When I first got into linux all these words "tar", "gzip", "tarball" and their commands were a mystery which took me way longer than 100s to figure out. This video is gold for getting started. Putting all this in perspective in less than 2 minutes is just awesome.
I also like how they are not afraid to get "funny" with it. You have "more" and then "less" ("less is more"), you have weird names like 🔫zip, and tarball, and to get help with something you call the "man"
It's also ridiculously hard to zip/tar things with CLI compared to a GUI. Archiving and compressing being separate commands, weird flags you have to learn and footguns like accidentally zipping every file in a folder individually (happened to me several times).
You're all lucky newer implementations of Tar stripped all the tape-related stuff. Reading through the man page you'd spend an hour to find how to create, or add to an archive, while in the process learning how to rewind the tape, seek the next archive on tape, activate a jukebox-like tape swapper mechanism, wipe a tape, check whether there's enough free space after the last archive to fit yours, switch to a different track on a multi-track tape, set tape drive rpm, and a myriad of others.
@@stickyfingies what "in the days"? Tape drives are used a lot right now in datacenters, like google and amazon, they are great for long term data storage
One interesting difference with zip is that in zip each file is compressed and then archived, whereas in tar.gz you archive all the files and then compress the whole thing. Advantage: Cross-file compression (i.e. repeated patterns across files are used for compression) Disadvantage: You can not extract a single file and leave the rest alone.
That's what's nice in RAR, it has a flag for that. If you want to compress a huge library of pictures or videos for example, you might want to have them independently compressed. But a large database or text-like files or things like a complete game / program you might want to compress the whole archive.
The main use for archives that I see is not for saving my own data, but for distributing collections of files. And normally when you get one of those you want to extract everything.
The actual compression algorithm (deflate) is the same between zip and gzip. Zip adds the archiving around it, while gzip just adds a small header and a checksum, so it's lighter.
Wat. Living in the era of winrar and 7zip, it never occurred to me that archiving was an intermediary step for zipping multiple files, I always assumed the compression program would handle it on it's own. I've never been able to figure out the purpose of tar until this video. So that's what .gz and tar.gz meant.
It also nicely fits with the UNIX philosophy of having small programs doing a single focussed job. tar does the archiving while gzip does the compressing. :)
tarballs sounded so intimidating to me and i thought it was something complicated lmfaoo i always wondered. its so freaking simple. i just made gzipped and gunzipped a couple files and then made a tarball out of them. shrank 250kb to 80kb.

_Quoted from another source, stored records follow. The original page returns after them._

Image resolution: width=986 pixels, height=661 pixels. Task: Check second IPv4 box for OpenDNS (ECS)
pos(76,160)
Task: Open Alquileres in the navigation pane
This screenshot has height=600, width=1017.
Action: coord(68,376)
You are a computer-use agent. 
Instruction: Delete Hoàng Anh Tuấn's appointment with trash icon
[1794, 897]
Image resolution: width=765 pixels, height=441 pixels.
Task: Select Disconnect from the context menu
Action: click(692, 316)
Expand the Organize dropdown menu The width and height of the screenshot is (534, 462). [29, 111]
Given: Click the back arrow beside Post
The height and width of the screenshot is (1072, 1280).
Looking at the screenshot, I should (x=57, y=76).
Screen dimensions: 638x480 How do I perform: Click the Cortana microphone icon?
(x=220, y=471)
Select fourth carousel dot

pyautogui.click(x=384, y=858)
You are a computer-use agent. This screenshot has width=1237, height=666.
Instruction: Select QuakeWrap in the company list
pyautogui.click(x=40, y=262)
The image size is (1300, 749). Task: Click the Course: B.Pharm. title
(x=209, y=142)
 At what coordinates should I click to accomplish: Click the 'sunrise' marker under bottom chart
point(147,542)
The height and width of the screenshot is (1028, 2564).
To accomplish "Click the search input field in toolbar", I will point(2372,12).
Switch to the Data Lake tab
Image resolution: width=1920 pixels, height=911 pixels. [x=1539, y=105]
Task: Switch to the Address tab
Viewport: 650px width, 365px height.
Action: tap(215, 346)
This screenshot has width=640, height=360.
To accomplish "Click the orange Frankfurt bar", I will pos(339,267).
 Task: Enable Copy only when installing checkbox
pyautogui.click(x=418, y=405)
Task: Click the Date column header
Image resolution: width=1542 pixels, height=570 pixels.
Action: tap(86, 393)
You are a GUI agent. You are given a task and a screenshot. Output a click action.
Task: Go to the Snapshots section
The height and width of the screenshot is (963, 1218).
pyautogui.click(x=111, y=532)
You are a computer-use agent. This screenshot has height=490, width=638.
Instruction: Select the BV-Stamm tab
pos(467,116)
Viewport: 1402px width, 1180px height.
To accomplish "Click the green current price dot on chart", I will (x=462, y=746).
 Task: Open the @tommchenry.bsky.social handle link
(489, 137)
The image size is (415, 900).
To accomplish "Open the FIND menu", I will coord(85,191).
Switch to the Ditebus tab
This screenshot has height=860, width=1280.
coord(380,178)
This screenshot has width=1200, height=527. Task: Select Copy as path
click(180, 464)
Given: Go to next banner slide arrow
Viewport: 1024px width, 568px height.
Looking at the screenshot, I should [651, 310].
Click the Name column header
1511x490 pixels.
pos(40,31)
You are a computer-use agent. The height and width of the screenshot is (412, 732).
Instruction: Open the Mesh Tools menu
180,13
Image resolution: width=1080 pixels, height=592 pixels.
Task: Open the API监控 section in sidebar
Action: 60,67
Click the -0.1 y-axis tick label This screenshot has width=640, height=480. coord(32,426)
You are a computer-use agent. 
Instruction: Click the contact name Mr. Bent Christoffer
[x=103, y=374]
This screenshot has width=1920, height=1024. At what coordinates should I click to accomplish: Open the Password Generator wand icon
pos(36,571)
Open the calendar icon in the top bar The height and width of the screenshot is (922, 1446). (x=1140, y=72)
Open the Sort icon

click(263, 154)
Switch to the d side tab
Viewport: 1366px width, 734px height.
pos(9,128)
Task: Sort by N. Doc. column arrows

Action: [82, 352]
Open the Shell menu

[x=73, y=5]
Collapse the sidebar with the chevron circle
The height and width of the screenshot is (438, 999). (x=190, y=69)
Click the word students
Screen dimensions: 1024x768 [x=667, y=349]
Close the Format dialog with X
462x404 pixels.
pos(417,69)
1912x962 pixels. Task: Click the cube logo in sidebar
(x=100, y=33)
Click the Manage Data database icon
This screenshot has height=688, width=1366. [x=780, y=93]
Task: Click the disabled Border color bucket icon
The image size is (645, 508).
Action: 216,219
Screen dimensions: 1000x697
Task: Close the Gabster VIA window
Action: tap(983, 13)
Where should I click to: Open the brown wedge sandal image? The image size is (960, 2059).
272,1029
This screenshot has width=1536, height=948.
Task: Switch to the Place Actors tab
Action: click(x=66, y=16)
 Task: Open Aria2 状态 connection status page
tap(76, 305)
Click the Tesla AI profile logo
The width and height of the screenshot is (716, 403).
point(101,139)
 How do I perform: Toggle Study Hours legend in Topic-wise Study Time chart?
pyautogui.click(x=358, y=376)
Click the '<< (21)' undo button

Cool stuff lol Just goes to show you how you can get in your own way sometimes. And also how good Fireships videos are.
This man is so considerate, he even included the -v flag (which for starters stands for verbose) just so you can see your files being compressed, truly a born teacher. Here's an explanation of the flags used by him: -c = stands for create, it's the one you'd use the most. -z = tells tar to compress using gzip. There's many other ones you can choose from, which imo gzip being the best. -v = verbose, tells tar to display output in the terminal. -f = stands for filename, usually a directory. You can read most, if not all options using the --help command, with two hyphens. Even if you use windows, using the terminal makes your life way faster if you get used to it. I highly recommend giving a shot to the lifestyle.
@@Gesepp95 Most of the stuff you can use in linux is included in windows as aliases. They should have similar, if not the same functions that what you're used to has.
Oh yeah, compression really played a hand when I implemented a redis caching in the backend. It significantly reduced memory usage and network traffic to cloud redis. And gzip is actually really fast too (we save string to redis as key val).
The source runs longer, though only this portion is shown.